(Collected data)

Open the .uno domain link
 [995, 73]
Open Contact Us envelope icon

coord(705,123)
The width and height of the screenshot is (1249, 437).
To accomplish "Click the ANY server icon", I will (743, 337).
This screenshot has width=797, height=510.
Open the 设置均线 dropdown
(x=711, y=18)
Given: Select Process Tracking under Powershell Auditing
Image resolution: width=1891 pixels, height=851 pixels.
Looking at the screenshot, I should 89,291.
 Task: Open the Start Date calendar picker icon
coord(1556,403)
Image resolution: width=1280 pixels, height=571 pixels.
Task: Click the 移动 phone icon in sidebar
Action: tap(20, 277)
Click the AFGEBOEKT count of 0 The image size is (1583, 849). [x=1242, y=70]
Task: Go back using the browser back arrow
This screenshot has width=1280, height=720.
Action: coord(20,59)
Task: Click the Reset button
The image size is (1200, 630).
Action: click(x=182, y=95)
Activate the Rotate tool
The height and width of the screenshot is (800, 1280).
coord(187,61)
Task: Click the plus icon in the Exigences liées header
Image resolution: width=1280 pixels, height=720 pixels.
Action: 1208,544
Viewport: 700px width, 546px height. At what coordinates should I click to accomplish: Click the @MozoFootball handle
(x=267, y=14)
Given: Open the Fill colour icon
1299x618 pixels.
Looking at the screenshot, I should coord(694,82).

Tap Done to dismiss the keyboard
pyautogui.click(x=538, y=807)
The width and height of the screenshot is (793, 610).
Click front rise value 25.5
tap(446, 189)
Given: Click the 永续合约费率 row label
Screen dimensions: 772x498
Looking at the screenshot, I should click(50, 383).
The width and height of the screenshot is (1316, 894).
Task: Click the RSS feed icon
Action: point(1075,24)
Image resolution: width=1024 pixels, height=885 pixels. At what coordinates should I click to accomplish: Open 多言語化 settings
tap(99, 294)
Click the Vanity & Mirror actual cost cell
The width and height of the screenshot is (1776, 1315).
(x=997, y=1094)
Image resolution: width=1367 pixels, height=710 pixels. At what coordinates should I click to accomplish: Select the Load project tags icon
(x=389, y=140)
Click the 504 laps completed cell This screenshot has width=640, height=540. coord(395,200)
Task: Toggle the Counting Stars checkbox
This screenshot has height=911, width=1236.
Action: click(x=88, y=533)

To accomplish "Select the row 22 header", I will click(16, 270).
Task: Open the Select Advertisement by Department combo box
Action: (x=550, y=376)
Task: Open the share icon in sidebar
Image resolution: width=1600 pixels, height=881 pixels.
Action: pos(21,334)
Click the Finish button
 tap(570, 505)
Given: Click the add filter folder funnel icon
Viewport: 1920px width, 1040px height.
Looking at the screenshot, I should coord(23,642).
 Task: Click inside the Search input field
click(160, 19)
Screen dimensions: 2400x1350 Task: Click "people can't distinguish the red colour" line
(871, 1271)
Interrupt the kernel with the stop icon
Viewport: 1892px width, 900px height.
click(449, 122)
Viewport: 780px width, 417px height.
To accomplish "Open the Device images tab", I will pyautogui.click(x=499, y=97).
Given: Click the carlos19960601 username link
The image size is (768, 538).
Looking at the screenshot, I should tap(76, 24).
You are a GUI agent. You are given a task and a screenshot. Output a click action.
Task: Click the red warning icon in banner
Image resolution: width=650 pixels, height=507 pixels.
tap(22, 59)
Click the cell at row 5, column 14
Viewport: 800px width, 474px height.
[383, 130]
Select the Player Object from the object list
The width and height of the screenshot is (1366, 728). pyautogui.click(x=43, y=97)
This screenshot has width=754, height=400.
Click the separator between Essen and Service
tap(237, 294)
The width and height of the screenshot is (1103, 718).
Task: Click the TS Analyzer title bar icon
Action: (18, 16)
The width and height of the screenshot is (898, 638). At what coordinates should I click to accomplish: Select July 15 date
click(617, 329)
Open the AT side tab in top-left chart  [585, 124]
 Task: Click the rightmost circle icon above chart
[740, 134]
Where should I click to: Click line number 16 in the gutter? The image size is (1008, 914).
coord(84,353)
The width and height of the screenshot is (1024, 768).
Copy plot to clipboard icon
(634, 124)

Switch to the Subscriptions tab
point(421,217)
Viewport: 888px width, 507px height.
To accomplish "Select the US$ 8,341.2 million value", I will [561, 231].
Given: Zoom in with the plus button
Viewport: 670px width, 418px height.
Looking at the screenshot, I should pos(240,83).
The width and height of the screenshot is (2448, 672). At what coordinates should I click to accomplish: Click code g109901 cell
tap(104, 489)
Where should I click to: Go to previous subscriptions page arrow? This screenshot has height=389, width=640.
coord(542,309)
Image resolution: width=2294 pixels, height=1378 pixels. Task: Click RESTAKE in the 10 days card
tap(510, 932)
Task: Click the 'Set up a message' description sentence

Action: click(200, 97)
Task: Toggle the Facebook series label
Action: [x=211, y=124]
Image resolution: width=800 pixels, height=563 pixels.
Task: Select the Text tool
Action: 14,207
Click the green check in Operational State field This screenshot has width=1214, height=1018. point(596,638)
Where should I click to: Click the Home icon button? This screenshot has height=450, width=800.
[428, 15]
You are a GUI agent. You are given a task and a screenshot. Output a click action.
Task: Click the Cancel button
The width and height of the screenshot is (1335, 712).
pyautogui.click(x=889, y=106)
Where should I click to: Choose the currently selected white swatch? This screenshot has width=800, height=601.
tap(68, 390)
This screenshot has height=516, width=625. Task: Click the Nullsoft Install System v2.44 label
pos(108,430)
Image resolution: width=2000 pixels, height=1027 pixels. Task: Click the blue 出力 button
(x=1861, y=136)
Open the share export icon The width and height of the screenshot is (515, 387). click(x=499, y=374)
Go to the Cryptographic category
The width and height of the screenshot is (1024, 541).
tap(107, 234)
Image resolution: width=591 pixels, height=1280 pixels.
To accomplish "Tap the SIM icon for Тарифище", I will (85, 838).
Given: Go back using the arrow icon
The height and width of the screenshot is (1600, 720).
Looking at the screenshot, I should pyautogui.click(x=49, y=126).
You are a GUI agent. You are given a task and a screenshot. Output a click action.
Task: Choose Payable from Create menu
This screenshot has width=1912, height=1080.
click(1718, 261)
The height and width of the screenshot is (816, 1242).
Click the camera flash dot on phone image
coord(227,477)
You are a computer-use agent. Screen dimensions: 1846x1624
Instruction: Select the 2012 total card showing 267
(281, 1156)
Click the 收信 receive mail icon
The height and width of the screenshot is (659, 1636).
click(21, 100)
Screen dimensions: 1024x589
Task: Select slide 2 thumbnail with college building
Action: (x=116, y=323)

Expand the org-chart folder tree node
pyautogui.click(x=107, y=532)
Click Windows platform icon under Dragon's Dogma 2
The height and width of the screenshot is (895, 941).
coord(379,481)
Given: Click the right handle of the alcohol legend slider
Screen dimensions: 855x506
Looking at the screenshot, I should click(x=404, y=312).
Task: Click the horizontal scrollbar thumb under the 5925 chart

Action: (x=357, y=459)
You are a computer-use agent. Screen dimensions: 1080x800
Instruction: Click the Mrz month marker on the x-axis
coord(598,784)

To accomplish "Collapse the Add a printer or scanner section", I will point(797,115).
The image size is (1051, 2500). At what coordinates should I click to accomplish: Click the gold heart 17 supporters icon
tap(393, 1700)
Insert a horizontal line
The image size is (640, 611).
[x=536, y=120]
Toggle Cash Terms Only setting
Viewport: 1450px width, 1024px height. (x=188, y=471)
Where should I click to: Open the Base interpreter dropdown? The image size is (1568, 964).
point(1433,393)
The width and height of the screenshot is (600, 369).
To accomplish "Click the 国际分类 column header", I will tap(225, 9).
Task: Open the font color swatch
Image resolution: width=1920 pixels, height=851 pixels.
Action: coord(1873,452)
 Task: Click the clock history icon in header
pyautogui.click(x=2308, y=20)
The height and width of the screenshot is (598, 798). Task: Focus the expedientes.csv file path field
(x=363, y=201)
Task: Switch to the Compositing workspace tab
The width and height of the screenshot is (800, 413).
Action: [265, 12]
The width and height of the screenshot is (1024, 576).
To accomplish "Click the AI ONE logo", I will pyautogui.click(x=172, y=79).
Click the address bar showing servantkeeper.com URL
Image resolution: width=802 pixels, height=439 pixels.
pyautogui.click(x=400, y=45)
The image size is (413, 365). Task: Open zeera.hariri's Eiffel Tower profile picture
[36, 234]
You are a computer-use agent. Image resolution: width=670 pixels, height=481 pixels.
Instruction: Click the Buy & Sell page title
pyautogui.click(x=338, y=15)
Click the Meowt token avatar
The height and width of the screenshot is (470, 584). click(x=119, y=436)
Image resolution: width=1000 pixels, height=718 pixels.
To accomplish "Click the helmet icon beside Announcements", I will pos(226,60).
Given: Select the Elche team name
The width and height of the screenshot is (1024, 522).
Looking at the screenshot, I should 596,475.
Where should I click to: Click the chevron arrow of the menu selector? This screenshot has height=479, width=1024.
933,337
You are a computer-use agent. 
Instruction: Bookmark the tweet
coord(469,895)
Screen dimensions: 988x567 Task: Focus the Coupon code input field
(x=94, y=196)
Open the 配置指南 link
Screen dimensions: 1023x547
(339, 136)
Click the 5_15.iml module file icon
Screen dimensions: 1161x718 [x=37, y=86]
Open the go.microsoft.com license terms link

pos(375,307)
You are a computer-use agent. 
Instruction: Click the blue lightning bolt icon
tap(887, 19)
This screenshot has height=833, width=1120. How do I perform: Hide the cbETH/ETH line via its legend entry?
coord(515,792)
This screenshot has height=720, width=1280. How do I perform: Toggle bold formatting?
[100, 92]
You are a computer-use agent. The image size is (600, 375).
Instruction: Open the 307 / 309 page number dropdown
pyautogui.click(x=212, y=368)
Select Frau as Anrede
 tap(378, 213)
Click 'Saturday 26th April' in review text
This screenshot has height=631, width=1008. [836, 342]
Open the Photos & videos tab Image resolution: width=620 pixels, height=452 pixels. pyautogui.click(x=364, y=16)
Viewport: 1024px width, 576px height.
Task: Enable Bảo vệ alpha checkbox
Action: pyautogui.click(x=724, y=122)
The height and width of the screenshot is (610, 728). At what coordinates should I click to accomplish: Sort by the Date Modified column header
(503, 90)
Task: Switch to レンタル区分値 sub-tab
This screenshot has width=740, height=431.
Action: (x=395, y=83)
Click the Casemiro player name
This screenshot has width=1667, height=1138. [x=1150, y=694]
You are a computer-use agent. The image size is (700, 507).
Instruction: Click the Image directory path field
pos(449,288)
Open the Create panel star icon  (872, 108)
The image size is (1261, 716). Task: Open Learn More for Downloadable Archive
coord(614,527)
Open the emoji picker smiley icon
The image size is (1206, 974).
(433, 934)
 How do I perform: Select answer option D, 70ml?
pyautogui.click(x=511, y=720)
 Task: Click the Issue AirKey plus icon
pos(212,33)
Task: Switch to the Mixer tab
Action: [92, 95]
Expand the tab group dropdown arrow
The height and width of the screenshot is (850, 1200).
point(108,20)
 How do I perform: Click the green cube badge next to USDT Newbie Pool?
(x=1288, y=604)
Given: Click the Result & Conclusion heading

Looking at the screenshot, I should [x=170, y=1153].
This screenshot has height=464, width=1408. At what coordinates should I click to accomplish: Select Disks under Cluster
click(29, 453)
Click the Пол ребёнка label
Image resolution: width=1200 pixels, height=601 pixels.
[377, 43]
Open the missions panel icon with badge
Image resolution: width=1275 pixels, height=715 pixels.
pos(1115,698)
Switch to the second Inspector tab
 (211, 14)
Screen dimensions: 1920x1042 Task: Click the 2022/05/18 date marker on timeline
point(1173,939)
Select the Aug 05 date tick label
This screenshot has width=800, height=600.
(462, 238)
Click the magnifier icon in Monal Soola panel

### Exercise goal
The result is a copy of every line above where the word "share" shows up.

### Finished task
Task: Open the share icon in sidebar
Open the share export icon The width and height of the screenshot is (515, 387). click(x=499, y=374)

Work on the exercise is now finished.